Capadano told the audience he chose John Chapter 14 after it was part of recent daily readings. While reciting it at mass, the face of the seniors popped into his head.
"How are we supposed to know where we're going?" he asked. "The apostles had the same question."
As the Class of 2019 prepared to move on to the next stage in life, Capadano said the answers the apostles found were the same ones that would guide the future: Faith, family and your relationship with Jesus.
Capadano then urged the graduates to let their parents share their emotions of their babies leaving the house, let them cry, let them miss you. He closed by congratulating the Class of 2016, realized his error, then congratulated the Class of 2018.
Keeping it together and not letting the tears out, he admitted, it was a struggle. He returned to the mic after a few seconds, said he couldn't end on that and congratulated the Class of 2019, with a brief pause before the year, saying it was a joke that time.

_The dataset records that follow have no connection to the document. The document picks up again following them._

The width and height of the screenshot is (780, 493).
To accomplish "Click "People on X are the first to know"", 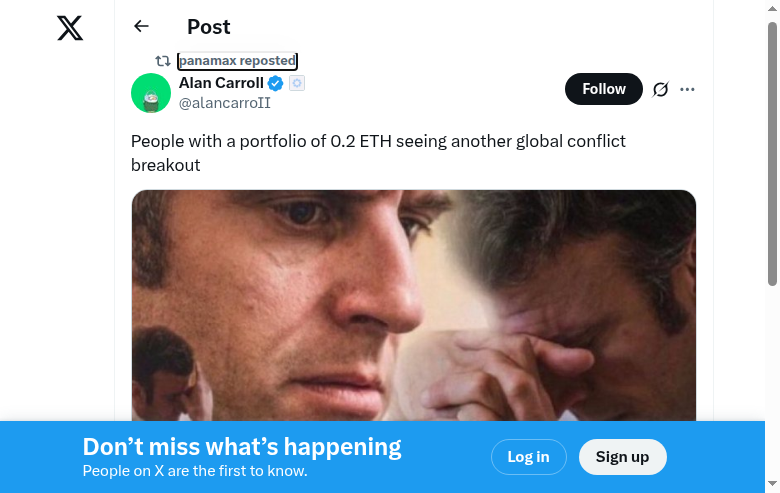I will 195,471.
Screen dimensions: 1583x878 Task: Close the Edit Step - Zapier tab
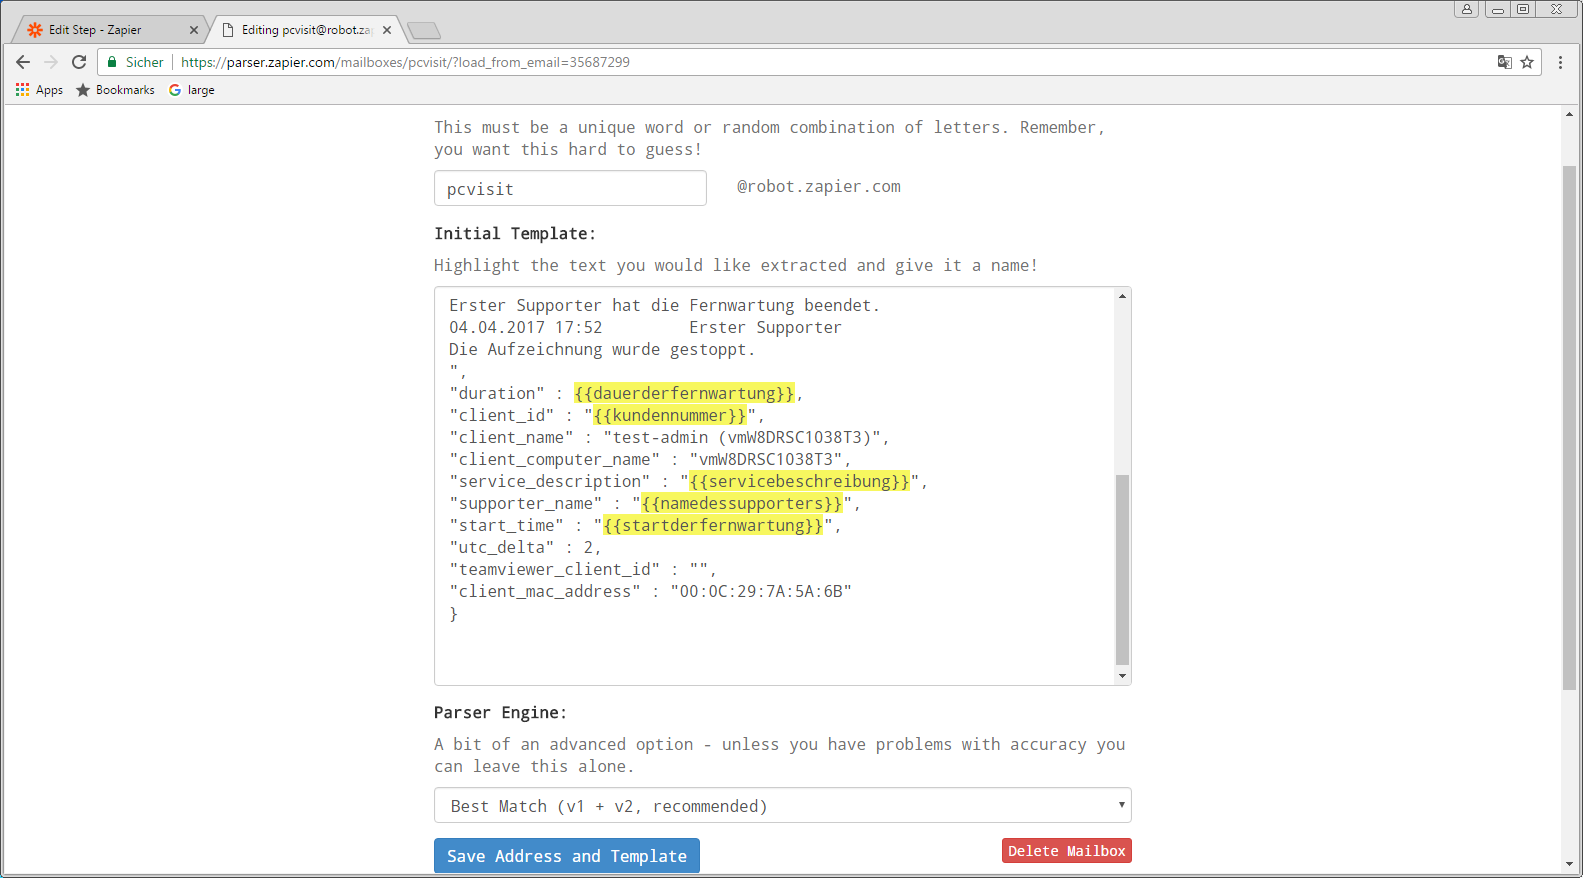tap(194, 30)
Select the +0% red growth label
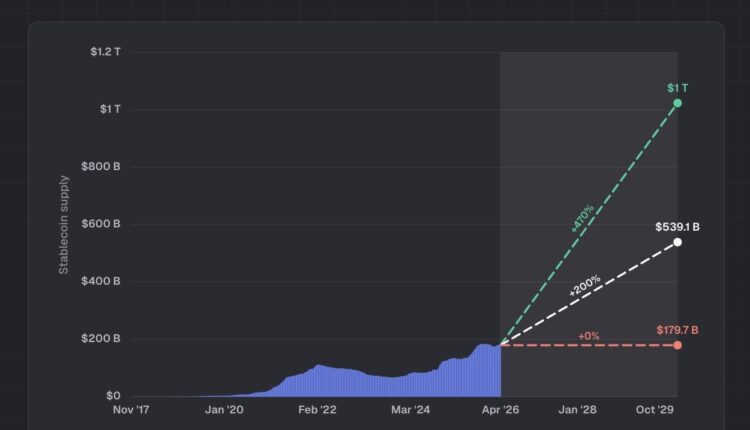Image resolution: width=750 pixels, height=430 pixels. coord(588,336)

Capadano received the Outstanding Service Award later in the ceremony. It was his final official duties for SCC and final Scotus graduating class. He has been reassigned to a new position by the archdiocese.
"It’s a real privilege to be in a position to see kids come in as six graders, to be here for six years, you watch the growth, the maturity … this has been an outstanding class," Scotus President Jeff Ohnoutka said before the ceremony. "This group has excelled at about everything they’ve done, and they’ve excelled at life, too. They’ve dealt with some hardships, some adversity, and they’ve rallied around each other."
Schumacher will be attending Creighton to major in business and pre-law. He's not quite sure exactly where there that will lead him, but is excited to find out. He said he'll always think back to physics and astronomy teacher Tom Salyard who helped him learn in physics and in growing closer to God.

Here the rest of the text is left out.